Count up the lines below that include the string "Image" and report the number by itself.

--- EXERCISE MATERIALS Enclosed Below ---

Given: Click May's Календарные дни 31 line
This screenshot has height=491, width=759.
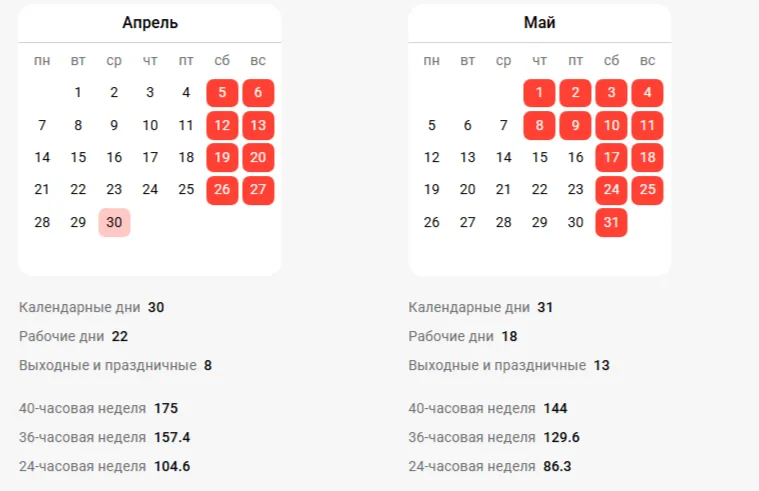Looking at the screenshot, I should (481, 307).
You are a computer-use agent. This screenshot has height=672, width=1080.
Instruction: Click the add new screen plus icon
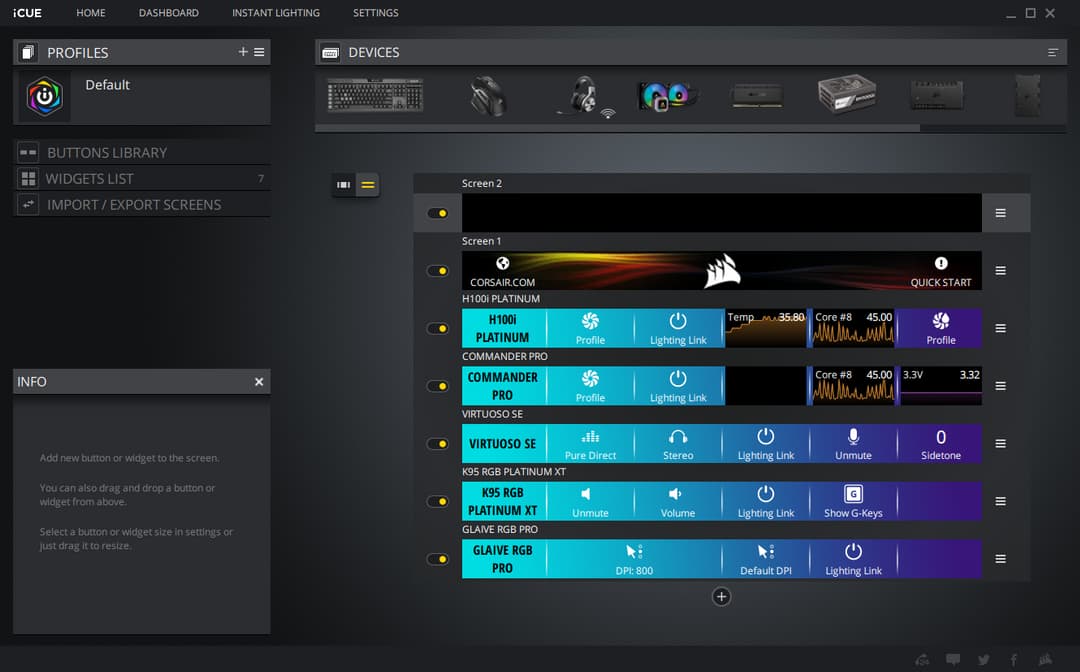point(721,597)
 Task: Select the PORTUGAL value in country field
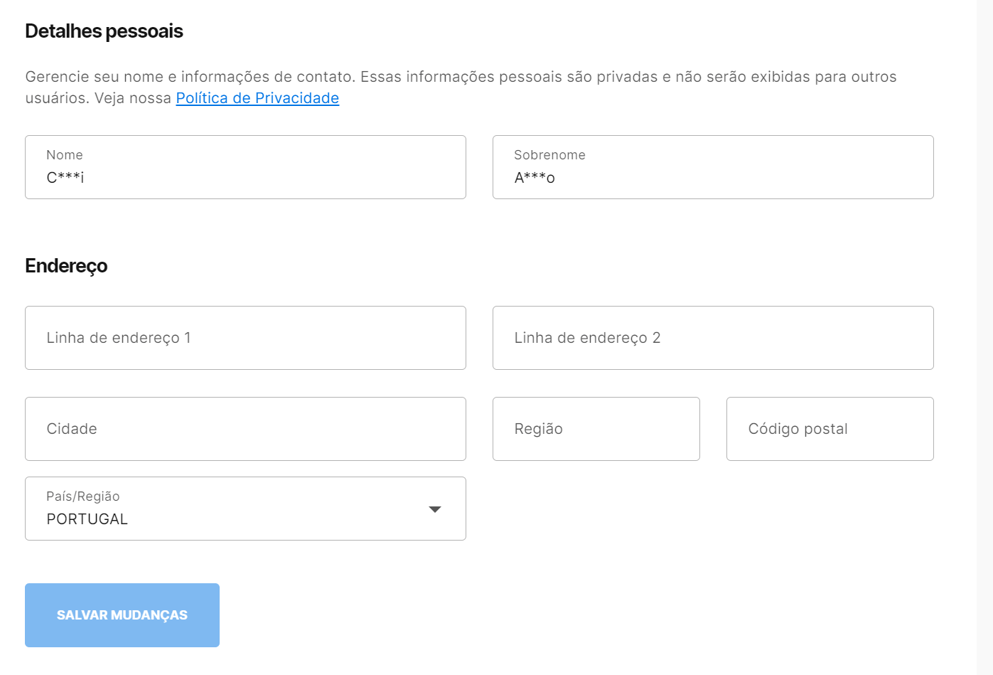[x=87, y=519]
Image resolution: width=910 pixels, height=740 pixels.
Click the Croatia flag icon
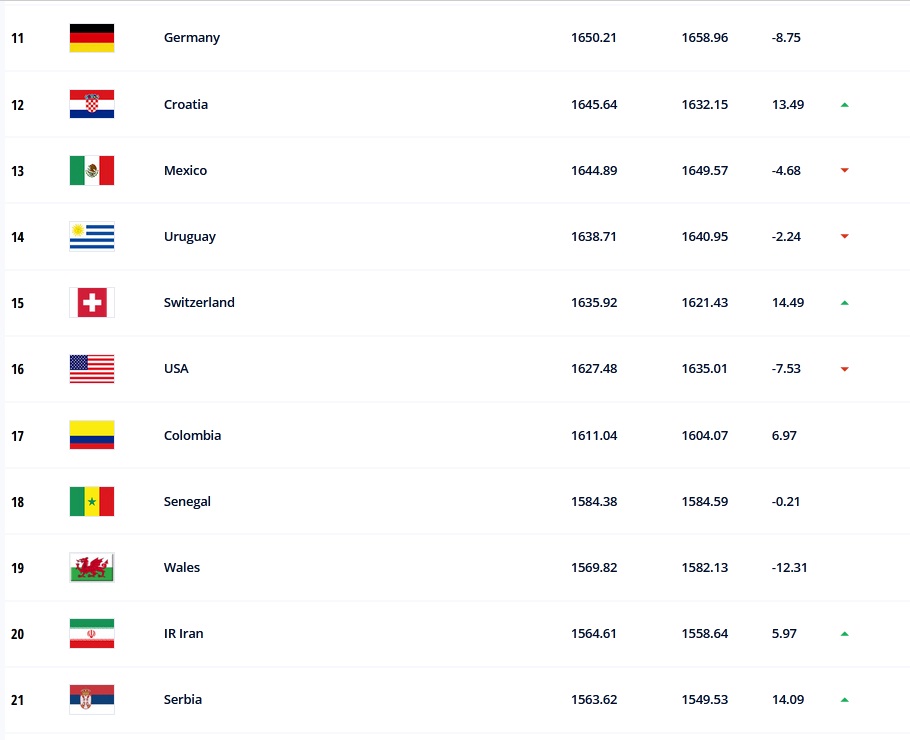[x=92, y=104]
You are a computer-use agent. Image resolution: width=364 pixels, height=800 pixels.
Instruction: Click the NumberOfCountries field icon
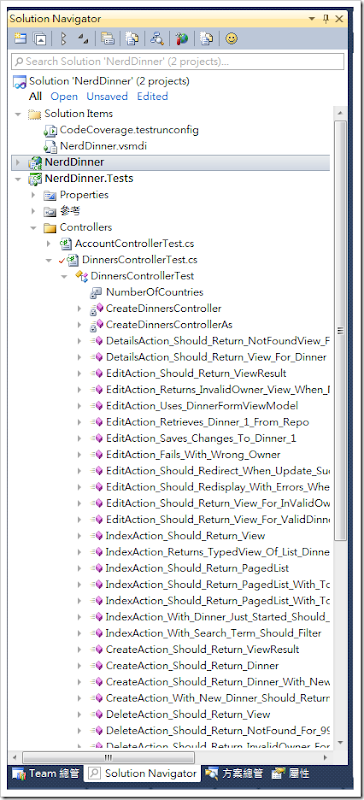point(96,292)
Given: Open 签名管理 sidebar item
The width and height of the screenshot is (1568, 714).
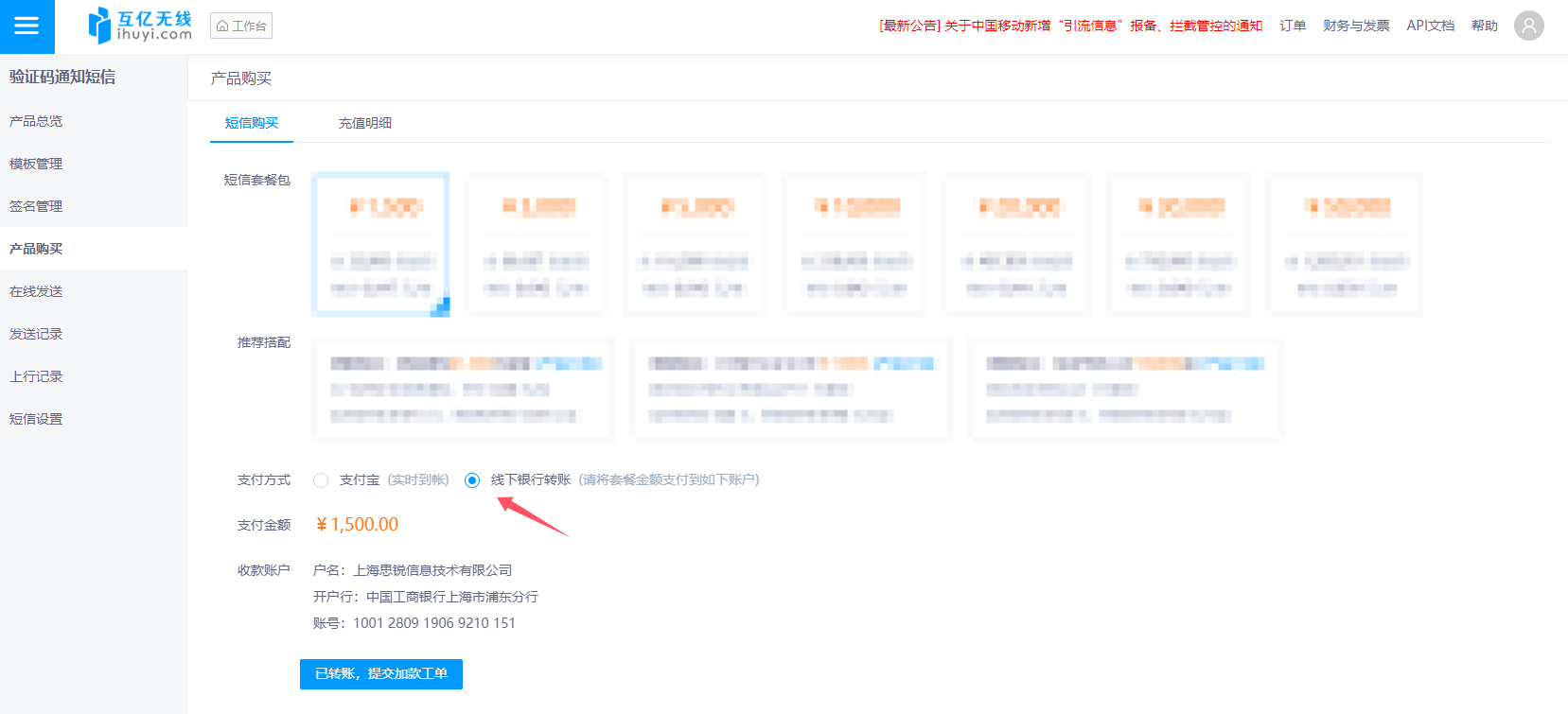Looking at the screenshot, I should [x=36, y=206].
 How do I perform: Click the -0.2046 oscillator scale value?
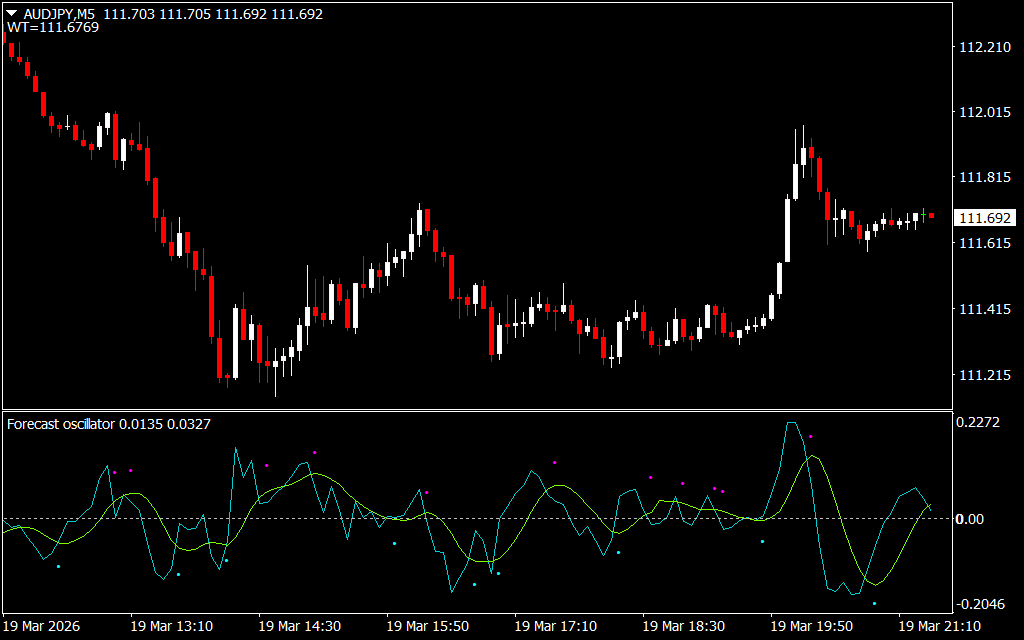click(979, 604)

--- End of Enclosed EXERCISE MATERIALS ---

▸ **SOLUTION TO THIS PROBLEM**
2